Orpheus Mosaic Heading Back to Turkey

Wow … no sooner does Hurriyet mention it and the Dallas MoFA returns it … from the Star-Telegram:

The Dallas Museum of Art has returned an ancient mosaic to Turkish officials after discovering it was stolen.

The mosaic was returned to Turkish officials at a ceremony Monday in Dallas. Museum officials also launched an international cultural exchange that will include loaning works of art and sharing expertise. The first initiative will be with Turkey.

The museum bought the roughly 5-foot-by-5-foot Orpheus Mosaic at a public auction in 1999. It originally decorated the floor of a Roman building. But the museum discovered evidence earlier this year that it was possibly stolen from an archaeological site. Museum officials then consulted Turkish officials, who provided photographic evidence documenting the looting.

For more detailed reports, see also:

Latest Repatriation Issue: Orpheus Mosaic in Dallas

From Hurriyet:

Archaeologists are hopeful that Culture and Tourism Minister Ertuğrul Günay will announce the return of the Orpheus Mosaic to Turkey from the Dallas Museum of Art in the U.S. on the eve of new year, daily Hürriyet reported.

Günay had previously hinted that the ministry would return a specific historical artifact that was originally discovered in Turkey but was subsequently taken abroad, without specifying which item it would be.
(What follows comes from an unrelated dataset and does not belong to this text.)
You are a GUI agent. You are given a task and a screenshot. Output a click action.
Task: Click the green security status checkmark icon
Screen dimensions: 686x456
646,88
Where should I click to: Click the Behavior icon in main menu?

Rumors in the archaeology world suggest that it will be the Orpheus Mosaic, which was smuggled from the southeastern province of Şanlıurfa in 1950.
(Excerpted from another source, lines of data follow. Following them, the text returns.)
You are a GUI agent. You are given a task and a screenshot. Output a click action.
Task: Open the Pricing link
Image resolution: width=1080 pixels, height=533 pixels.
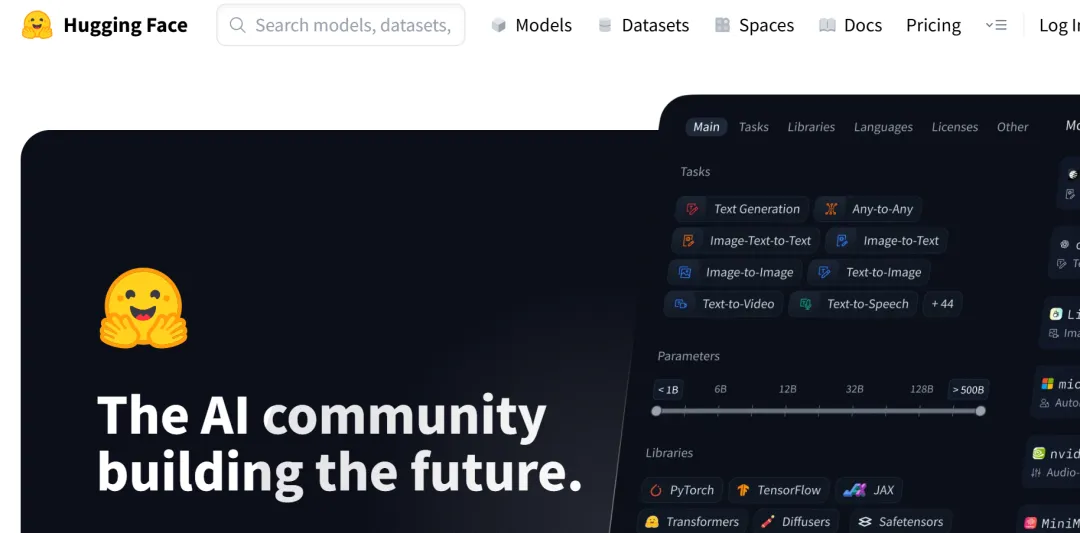[x=933, y=25]
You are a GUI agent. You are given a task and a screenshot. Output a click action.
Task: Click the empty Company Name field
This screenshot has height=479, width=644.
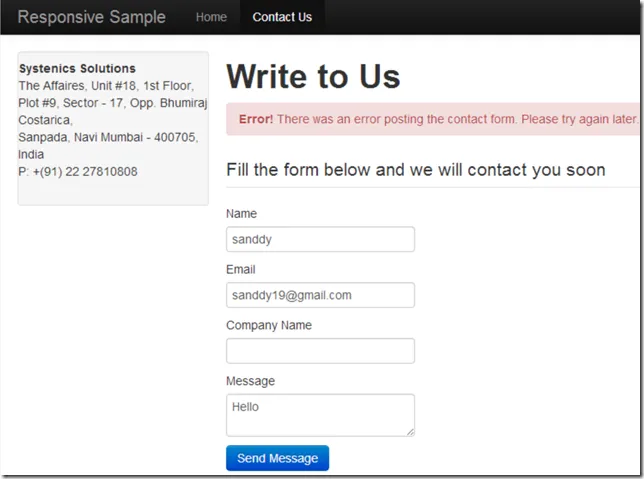pyautogui.click(x=320, y=351)
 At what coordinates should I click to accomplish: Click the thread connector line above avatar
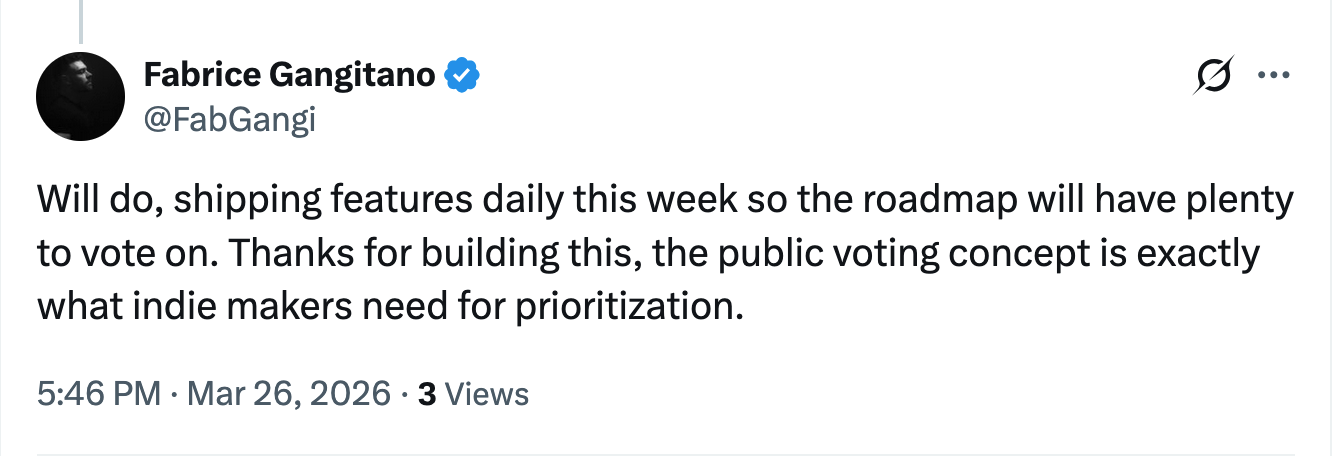click(x=79, y=20)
A delegation from the Culture and Tourism Ministry has reportedly left for Chicago for the handover process, and will return to Turkey on Dec. 5 with the Orpheus Mosaic.
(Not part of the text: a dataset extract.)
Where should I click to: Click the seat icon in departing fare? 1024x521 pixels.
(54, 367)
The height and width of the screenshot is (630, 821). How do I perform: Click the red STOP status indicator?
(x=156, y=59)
Dallas Museum of Art Director Jill Bernstein has said they will issue an official statement on the subject next month.

The Orpheus Mosaic (A.D. 194) is known as the earliest Edessa mosaic that archaeologists have dated so far. Edessa is the Hellenistic name given to Şanlıurfa.

The mosaic was taken abroad by smugglers after its discovery by J.B. Segal in 1950 in Şanlıurfa. Turkey’s Aktüel Arkeoloji (Contemporary Archaeology) magazine earlier this year launched a campaign to return the Orpheus Mosaic back to Turkey.